Hypothesis / aims of study
The Liverpool and the Siroky male nomograms provide normal reference ranges for the maximum and average urine flow rates over a wide range of voided volumes (VV). These flow nomograms are the most common used in the evaluation of uroflowmetry (UF). Liverpool nomogram contains an age correction and uses voided volume, while Siroky nomogram employs bladder volume (voided volume plus post void residual urine). Aim of the study was to evaluate the concordance between Liverpool and Siroky nomograms in the analysis of uroflowmetry of young healthy male volunteers.
Study design, materials and methods
From January 2018 to January 2019 a group of young men, aged from 18 to 35 years, were enrolled as healthy volunteers in a prospective, multicenter study involving two urological Centers. Informed consent was obtained by all the volunteers.
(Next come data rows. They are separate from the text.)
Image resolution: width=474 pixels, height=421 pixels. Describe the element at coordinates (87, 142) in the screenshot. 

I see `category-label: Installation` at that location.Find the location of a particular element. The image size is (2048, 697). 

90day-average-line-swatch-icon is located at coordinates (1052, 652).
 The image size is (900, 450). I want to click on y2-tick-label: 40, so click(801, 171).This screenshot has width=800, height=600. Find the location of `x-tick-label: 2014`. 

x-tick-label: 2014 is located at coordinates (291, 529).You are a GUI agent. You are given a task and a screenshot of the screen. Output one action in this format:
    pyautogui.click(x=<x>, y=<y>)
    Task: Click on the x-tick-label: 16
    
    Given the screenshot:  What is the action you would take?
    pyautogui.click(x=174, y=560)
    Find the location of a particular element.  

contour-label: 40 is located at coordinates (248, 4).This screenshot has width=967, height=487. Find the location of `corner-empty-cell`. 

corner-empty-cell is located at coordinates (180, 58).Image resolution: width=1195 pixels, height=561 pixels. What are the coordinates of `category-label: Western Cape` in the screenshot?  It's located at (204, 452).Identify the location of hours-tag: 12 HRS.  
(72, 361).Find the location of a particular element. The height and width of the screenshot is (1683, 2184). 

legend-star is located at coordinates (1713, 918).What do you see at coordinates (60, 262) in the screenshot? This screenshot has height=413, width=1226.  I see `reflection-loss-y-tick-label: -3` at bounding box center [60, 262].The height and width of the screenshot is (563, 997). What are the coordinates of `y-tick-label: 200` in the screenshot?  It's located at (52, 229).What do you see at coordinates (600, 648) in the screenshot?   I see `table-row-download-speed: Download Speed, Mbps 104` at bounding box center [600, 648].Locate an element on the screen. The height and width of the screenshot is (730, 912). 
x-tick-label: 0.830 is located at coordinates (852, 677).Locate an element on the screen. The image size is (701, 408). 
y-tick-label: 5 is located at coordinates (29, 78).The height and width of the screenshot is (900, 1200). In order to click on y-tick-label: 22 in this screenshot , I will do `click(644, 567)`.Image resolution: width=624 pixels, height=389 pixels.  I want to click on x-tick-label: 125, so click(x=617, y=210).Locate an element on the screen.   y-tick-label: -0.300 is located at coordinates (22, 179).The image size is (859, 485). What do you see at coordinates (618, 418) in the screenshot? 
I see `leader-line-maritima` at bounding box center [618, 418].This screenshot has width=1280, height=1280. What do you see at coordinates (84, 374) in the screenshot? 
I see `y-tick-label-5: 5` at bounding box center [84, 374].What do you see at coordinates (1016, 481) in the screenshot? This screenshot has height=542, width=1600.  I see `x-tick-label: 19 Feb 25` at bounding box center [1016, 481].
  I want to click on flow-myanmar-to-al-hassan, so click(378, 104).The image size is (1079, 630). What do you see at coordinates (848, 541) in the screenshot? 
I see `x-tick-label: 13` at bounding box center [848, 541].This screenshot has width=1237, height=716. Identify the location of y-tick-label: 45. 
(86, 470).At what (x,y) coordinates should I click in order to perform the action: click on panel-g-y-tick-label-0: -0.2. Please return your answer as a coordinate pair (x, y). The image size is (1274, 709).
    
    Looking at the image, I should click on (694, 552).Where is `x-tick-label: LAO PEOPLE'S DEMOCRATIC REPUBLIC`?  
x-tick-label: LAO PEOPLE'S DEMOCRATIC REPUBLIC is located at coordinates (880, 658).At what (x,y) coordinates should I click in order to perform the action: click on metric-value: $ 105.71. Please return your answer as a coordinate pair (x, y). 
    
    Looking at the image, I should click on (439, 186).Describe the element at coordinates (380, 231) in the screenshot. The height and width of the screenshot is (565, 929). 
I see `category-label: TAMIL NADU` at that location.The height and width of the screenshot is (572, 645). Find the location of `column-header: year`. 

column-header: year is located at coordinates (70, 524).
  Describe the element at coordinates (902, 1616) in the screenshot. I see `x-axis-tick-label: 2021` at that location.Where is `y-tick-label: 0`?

Exclusion criteria were: the presence of lower urinary tract symptoms (LUTS), urological and neurological diseases, previous surgery of the lower urinary tract, pelvis and genitalia, pharmacological therapies, pelvis’ radiation therapy, previous urethral catheterization. At baseline, all the subjects underwent detailed history and physical examination and the recording of the International Prostate Symptoms Score (IPSS) questionnaire. According to the severity of IPSS scores, subjects were divided into 3 groups: i), scores between 0-7; ii), scores between 8-19; iii), scores between 20-39. A VAS scale was used to assess subjects’ satisfaction on the voiding performance and the comparison with the usual voiding at home. All participants were asked to perform a uroflowmetry under a normal voiding desire. The examination was repeated only in case of voided volume lower than 150 ml or higher than 500 ml. All the uroflowmetry parameters, including maximum and average flow rate (Qmax-Qave), voided volume, time voiding and the shape of the UF, were recorded. Post-void urinary residual volume (PVR) was measured with a bladder scan immediately after performing UF. Uroflowmetry data were plotted both in Liverpool and in Siroky nomograms. Coefficient of age correction was considered for Liverpool nomogram. Bladder volume was used for Siroky nomogram. The comparison between the 2 nomograms on the uroflowmetry parameters and the relationship between UF parameters and IPSS and VAS scale scores were investigated. Statistical analysis was performed using T test and Mann-Whitney test and Cohen’s kappa statistic agreement.
Data was completed in 52 male volunteers. Pathological UF rate was 33.3% (18/52 subjects) using Liverpool nomogram, while according to the Siroky no pathological UF was found (Table 1). The concordance between nomograms in non-pathological subjects was 65.3% (34/52), while in pathological volunteers was 0% (18/0). The Cohen’s kappa statistic agreement was “0”, so “very scarce”. In table 2 are reported data of the groups divided according to Liverpool nomogram outcomes and the distribution of the subjects (pathological vs normal) according to the IPSS severity score. Statistically significant differences between the two groups were demonstrated in both mean and median Qmax, Qave, VV, voiding time, but not in PVR, IPSS total score and VAS.
Interpretation of results
Liverpool and Siroky nomograms are tools commonly used in the evaluation of UF. UF of the healthy male volunteers were assessed as normal using Siroky nomogram as expected. Surprisingly, in a third of the subjects non reporting LUTS and with normal UF at Siroky nomogram, a pathological UF was detected by the Liverpool nomogram. A statistical lack of agreement between the two nomograms was detected. The two nomograms are based on flow rate (Qmax and Qave) and urinary volumes (voided volume or bladder volume). Flow rate, both mean/median Qmax and Qave, was significantly lower in the group of subjects with pathological UF at Liverpool nomogram (16 ml/s vs 24 ml/s). Thus, this parameter may have had a critical impact on the results and may partially explain the different sensibility of the two nomograms. Another point could be that in the group of males with pathological UF at the Liverpool, the VV was higher causing an overstretching of the bladder muscle and lowering the flow rate. Mean/median voiding time was significant lower in subjects with pathological UF at the Liverpool, confirming a possible detrusor overstretching. Mean/median IPSS score was similar in the two groups, therefore lower urinary symptoms did not impact on the UF outcomes. The reported subjective evaluation of the flow was normal in all the volunteers; thus, the emotional condition may not have influenced the UF results. A limit of this study was that volunteers performed only one UF and repeated the examination only when VV was not appropriate with the inclusion criteria. Another potential limit was a limited number of males in the sample size. Anyway, this is an ongoing study, so further larger data may be helpful to confirm these findings.